ニューBMW X6のショーカーは、建築および科学分野向けに開発された『VANTA BLACK VBx2』でコーティングされました。VANTA BLACKをベースに生み出されたこのコーティングの反射率は1%ですが(純粋なVANTA BLACKの反射率は0.036%)、「スーパーブラック」であることに変わりはありません。すべての角度でごくわずかな光の反射を伴うにしても、スプレーにより塗布できるという利点からこのコーティングが採用されました。
「VANTA BLACKは、ニューBMW X6の圧倒的なサイズと比類なきフォルムに、より強烈なオーラをまとわせます。」
ベン・ジェンセン - 『VANTA BLACK』開発者
『VANTA BLACK』とは。
『VANTA BLACK』はカーボン・ナノチューブから構成されるコーティングで、光をほとんど反射しません。このブラックは、地上に存在するなかで最も黒いブラックであると考えられています。
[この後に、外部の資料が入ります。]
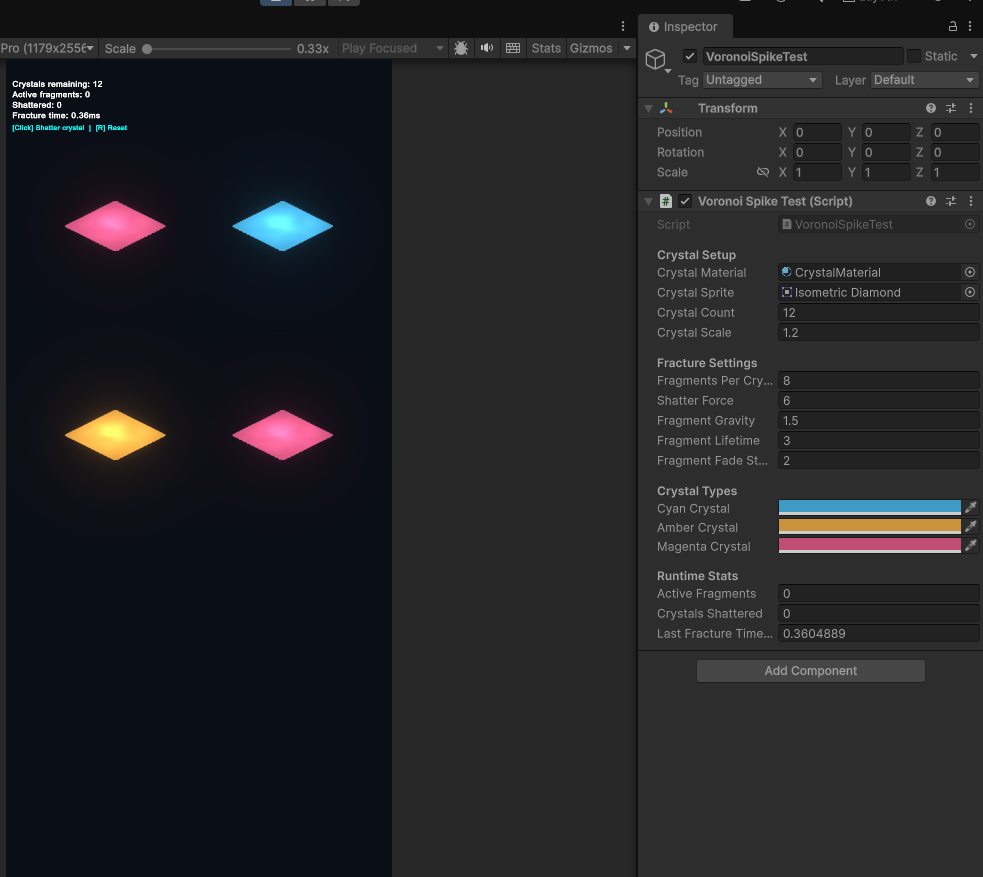Screen dimensions: 983x877
Task: Click the bug icon in Game view toolbar
Action: (x=461, y=48)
Surrey NanoSystems社によって生み出され、同社が一切の権利を保有するこの技術は、衛星機器のコーティングなど宇宙事業向けに開発されました。 「Vanta」とは、「Vertically Aligned NanoTube Arrays(垂直に並べられたナノチューブの配列)」の略称です。
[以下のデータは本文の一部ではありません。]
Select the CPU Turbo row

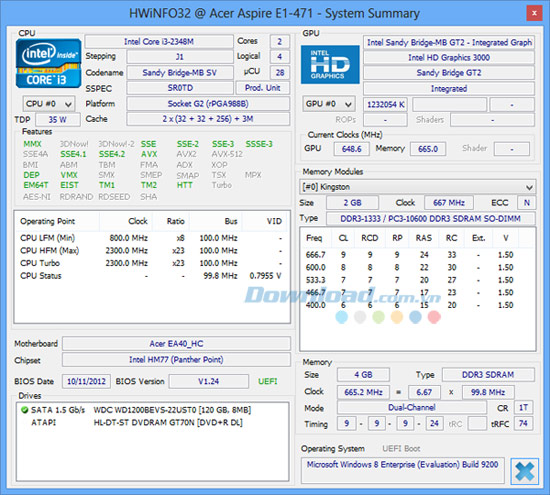(x=151, y=263)
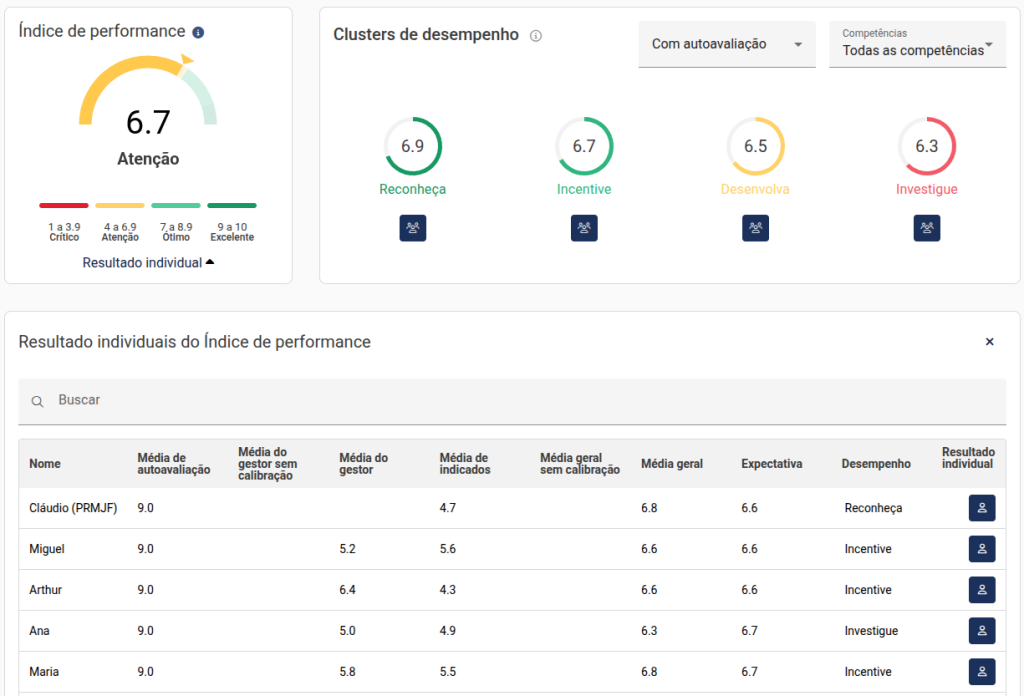The height and width of the screenshot is (696, 1024).
Task: Click the 6.7 performance gauge
Action: [148, 110]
「スーパーブラック」を纏ったBMW X6 Vantablack。かつて、光を反射しない物質でクルマがペイントされたことは一度としてありませんでした。VANTA BLACKの開発を続けるSurrey NanoSystems社との共同作業によって生み出されたこのクルマは、入射光をほぼ完全に吸収するコーティングにより多くの人々の目を文字通り“引きつける”ものとなっています。
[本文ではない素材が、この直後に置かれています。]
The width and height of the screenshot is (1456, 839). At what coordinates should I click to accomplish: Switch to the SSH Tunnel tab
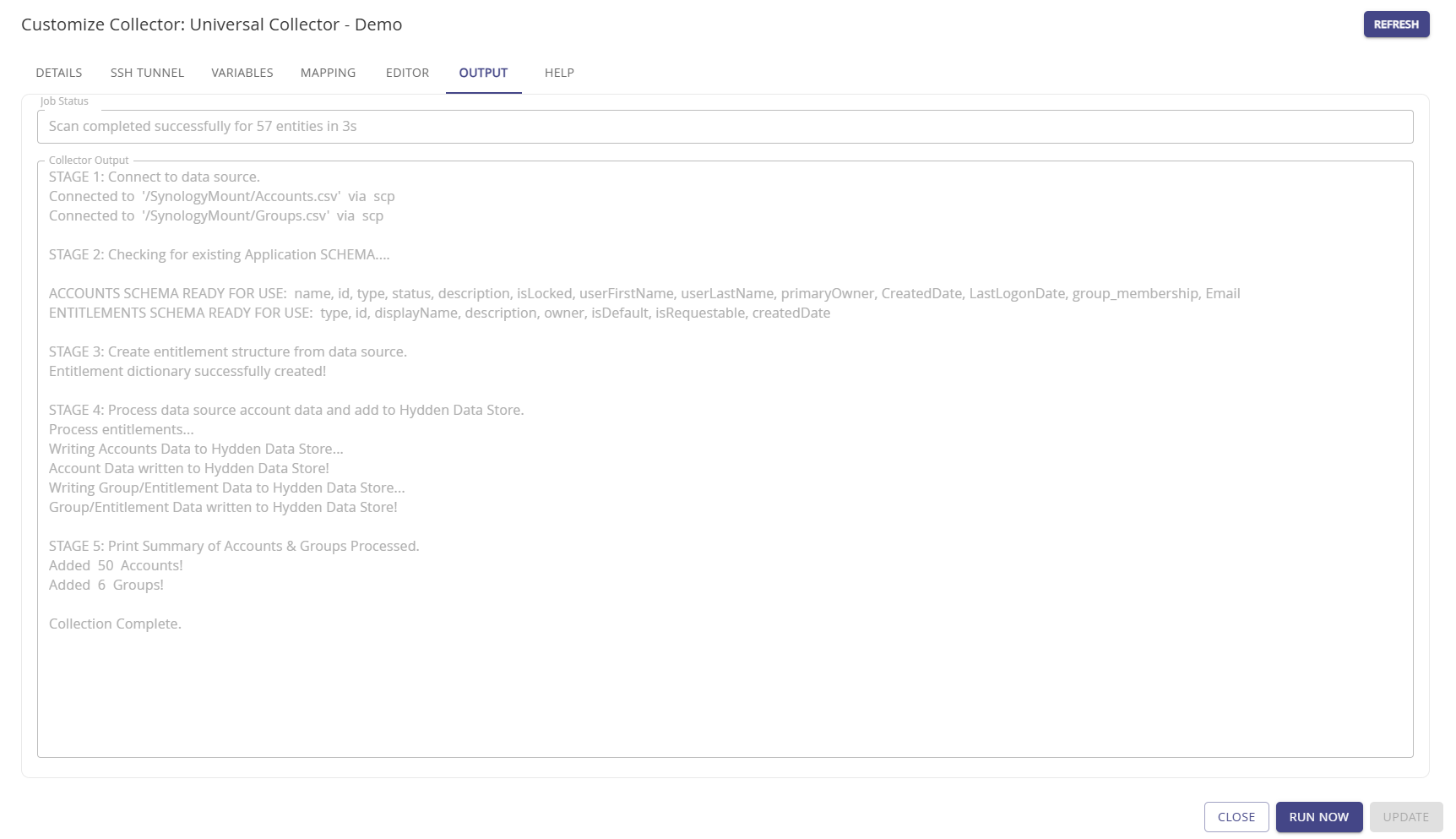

「私たちはこれまで、多くのメーカーからのオファーを断り続けてきました。」と、VANTA BLACKの開発者であり、Surrey NanoSystems社の創設者でもあるベン・ジェンセンは語ります。「しかし、唯一ニューBMW X6だけは、我々とのコラボレーションに相応しいクルマだと直感したのです。」
この技術は、もともと先端宇宙事業向けに開発されたものでした(:隕石は如何にしてクルマとなったか)。VANTA BLACKは430℃以上の温度で処理されるため、アルミニウムなどの繊細な材料にも用いることができます。VANTA BLACKでコーティングされた光学望遠鏡では、光を吸収することで、散乱光が影響して観測が困難になる微細な光の星や遠くの銀河を捉えることが可能です。
そして、ついにこの最先端技術とBMWのコラボレーションが実現しました。ニューBMW X6のデザインでは、照明付キドニー・グリル「アイコニック・グロー」や、4灯式のヘッドライト、特徴的なL字テールライトなど輝きを放つエレメントと、光を吸収するマットで滑らかなVANTA BLACKのボディが、究極的に美しいコントラストを成しています。
ニューBMW X6のデザイナー、フセイン・アル・アターは、これこそがこのプロジェクト最大の特徴であり、同時に圧倒的な魅力でもあると考えています。VANTA BLACKは、デザイナーたちに新たな視点をもたらしました。ショーカーを設計するにあたって、彼らは光の反射や色彩の変化といった要素を気にかけることなく、クルマの純粋なプロポーションについて集中することができたのです。
「『VANTA BLACK VBx2』は、光の角度や反射といった要素にとらわれず、自動車設計においての純粋かつ本質的なコンセプトを光り輝かせます」
フセイン・アル・アター - BMWデザイン・ワークス オートモーティブ・デザイン クリエイティブ・ディレクター
BMW X6 VANTA BLACKを購入することはできますか?
BMW X6 VANTA BLACKは、日常的な利用において現時点ではコーティングの耐久性が確保できないため、特別なワンオフ・モデルであることが運命付けられています。また、この「スーパーブラック」でのペイントが非常に高価であることや、公道での安全性もその理由に挙げられます。
しかし、将来的にこのテクノロジーは、ドライビング・アシストで重要な役割を果たすレーザー・ベース・センサー・システムに採用されることで、自動運転(→関連記事を読む:自動運転への道)におけるあらゆる場面で、多くの人々に恩恵をもたらすことでしょう。